Jack Sargeant denies claims against late father, Carl
The son of late Welsh minister Carl Sargeant has rejected claims his father acted inappropriately towards women.
Mr Sargeant was found dead last November, days after First Minister Carwyn Jones fired him.
Jack Sargeant, the AM for Alyn and Deeside, said his family "stood behind him then and I certainly stand behind that now".
Mr Sargeant said a QC-led inquiry into what took place around his father's sacking "needs to get started".
A Welsh Government spokesman said preparatory work was well advanced.
- Timeline: The death of Carl Sargeant
- Sargeant family accuse FM of 'distress'
- Jones 'told truth' over bullying claims
- Sacked Labour minister found dead
Carl Sargeant is understood to have taken his own life days after Mr Jones dismissed him from the cabinet and after his suspension from the Labour party ahead of an investigation.
His son won the subsequent by-election triggered by his father's death.
The former communities secretary was accused of "unwanted attention, inappropriate touching or groping".

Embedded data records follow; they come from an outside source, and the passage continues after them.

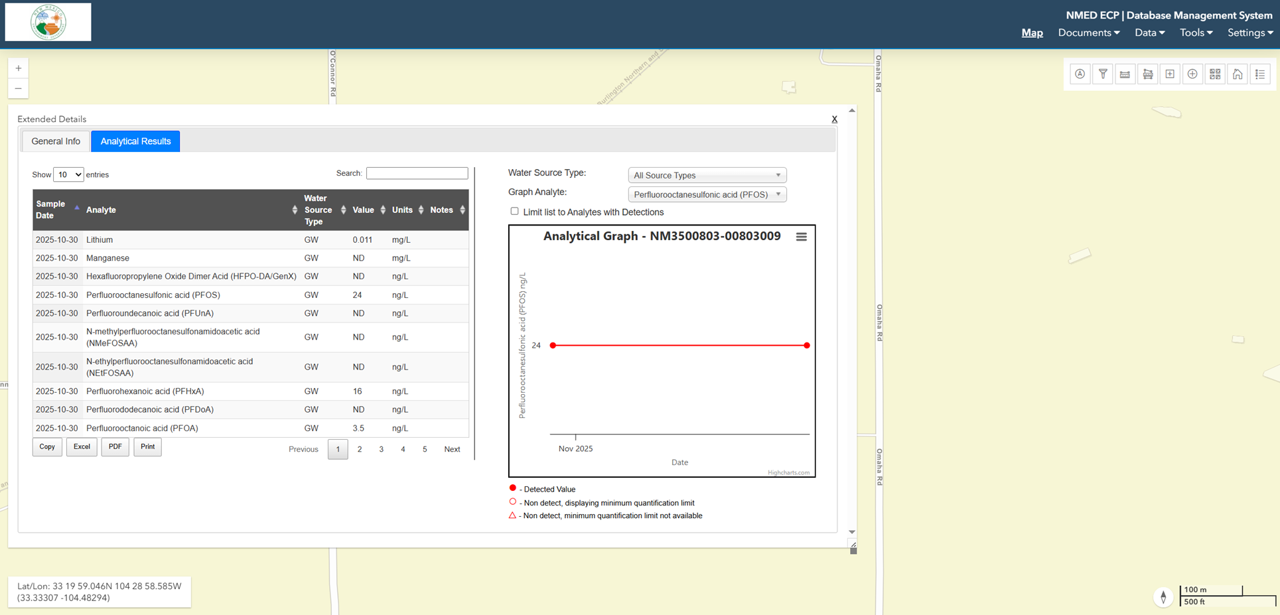
Task: Click the home extent icon
Action: pyautogui.click(x=1238, y=74)
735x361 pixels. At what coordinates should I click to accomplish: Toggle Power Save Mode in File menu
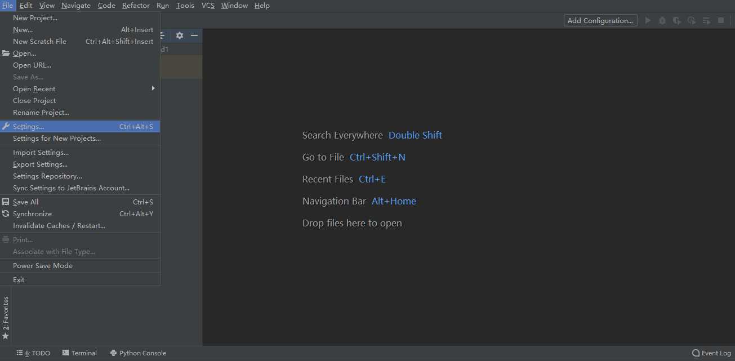43,266

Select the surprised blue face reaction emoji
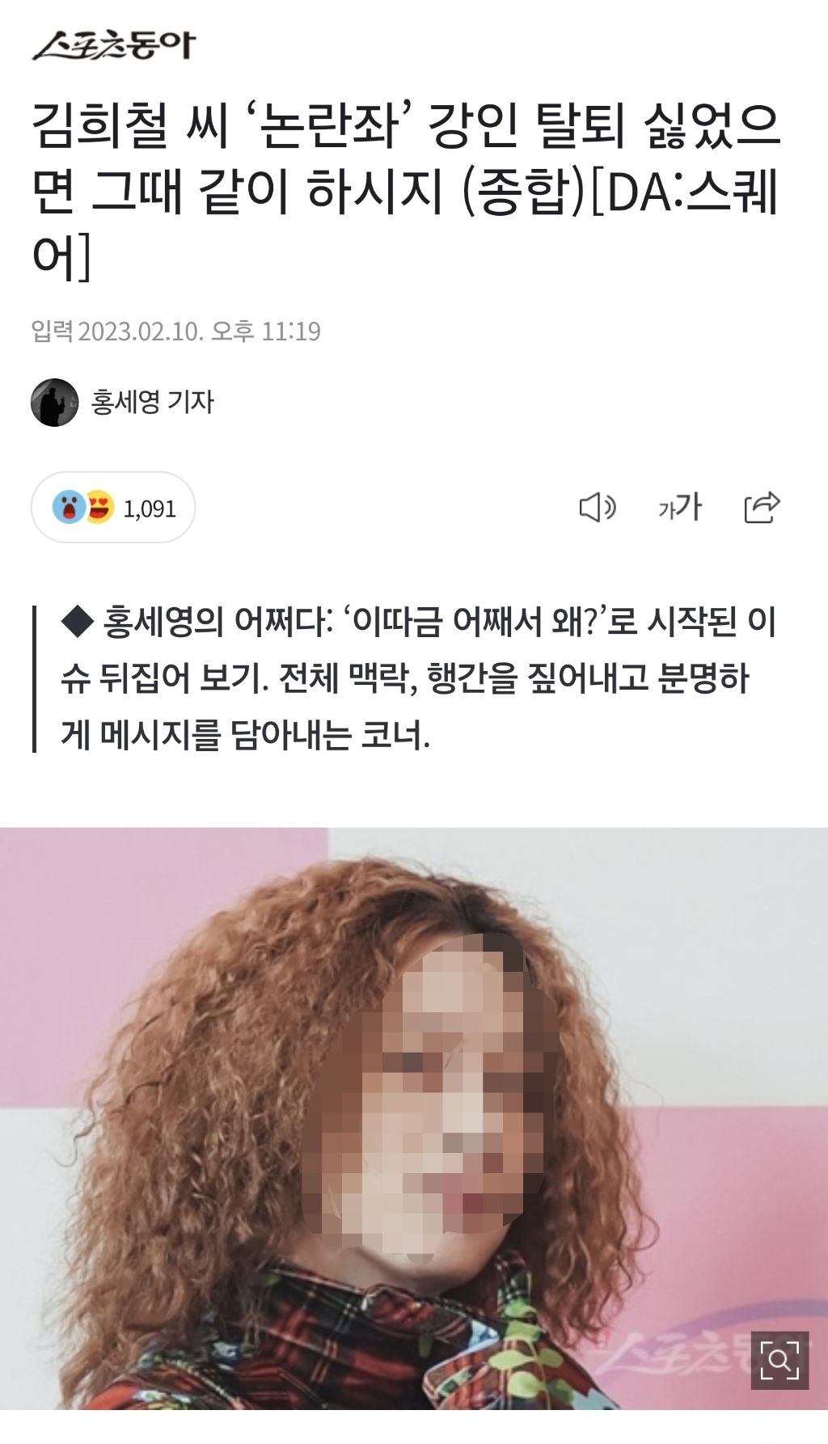(69, 507)
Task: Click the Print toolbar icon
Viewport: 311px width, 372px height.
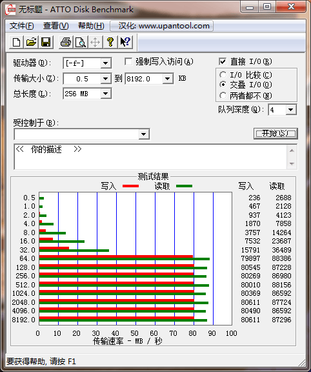Action: click(66, 42)
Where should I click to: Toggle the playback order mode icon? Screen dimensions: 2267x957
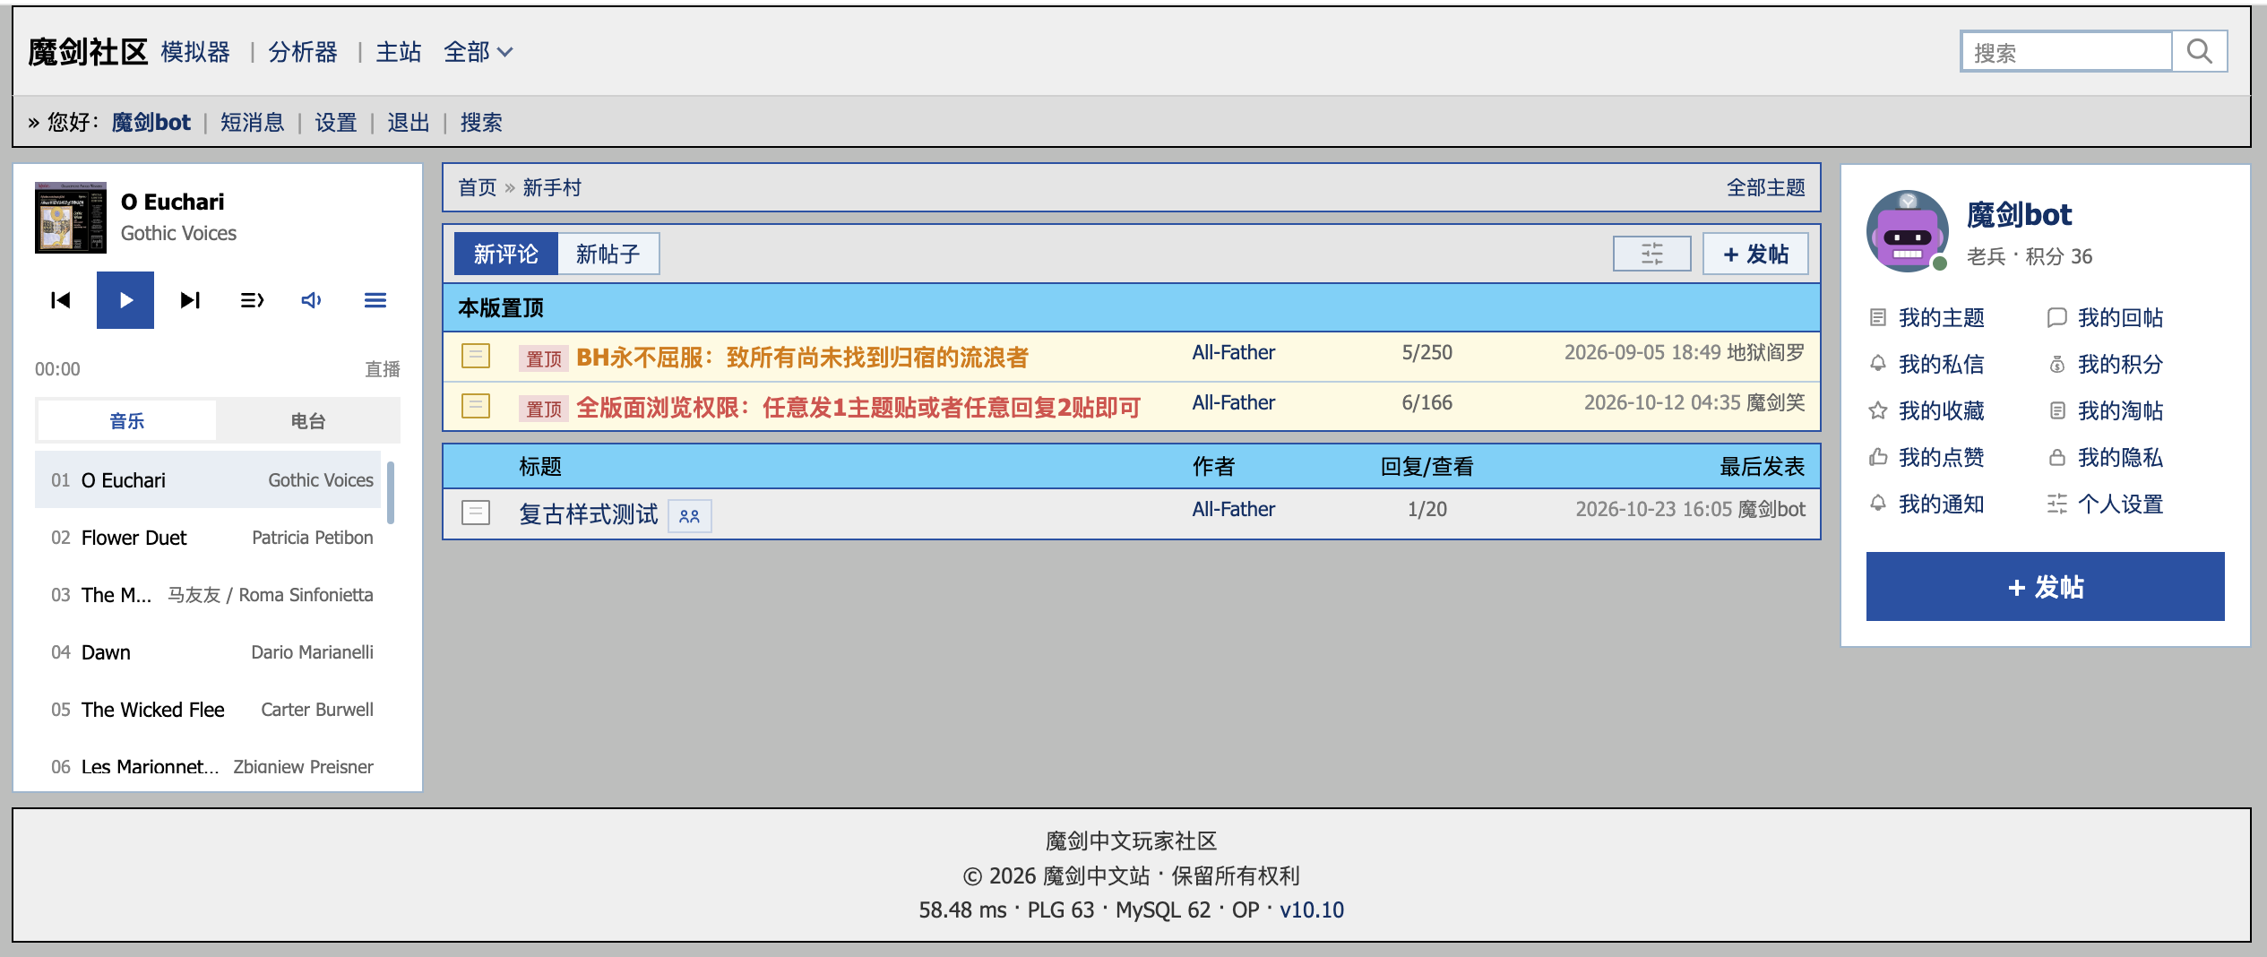253,300
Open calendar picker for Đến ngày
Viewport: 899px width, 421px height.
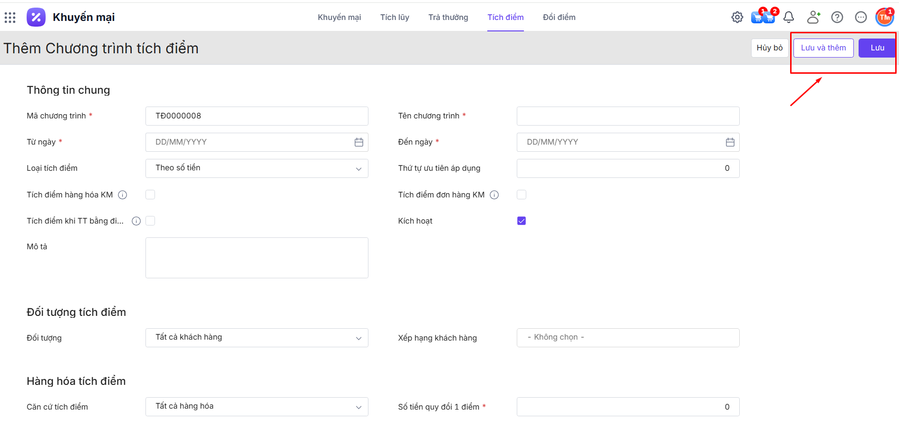730,142
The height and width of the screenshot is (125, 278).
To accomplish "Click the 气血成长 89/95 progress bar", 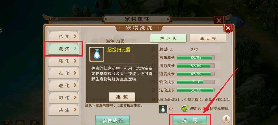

"We as a family and dad strongly denied the allegations," Mr Sargeant told BBC Wales.
The Welsh Government has commissioned QC Paul Bowen to look into the matter, but his independent inquiry is yet to start taking evidence.
"We're half a year on and we're still seeking answers, and those answers are needed, I think, for the grieving process to begin for some people, or to carry on the grieving process for some people," Mr Sargeant said.
'Extremely long time'
He said six months was an "extremely long time" to wait.
"I'd like to hope no one is dragging their feet, because let's not forget someone's died here," he said.
Mr Sargeant said "lessons clearly have to be learned".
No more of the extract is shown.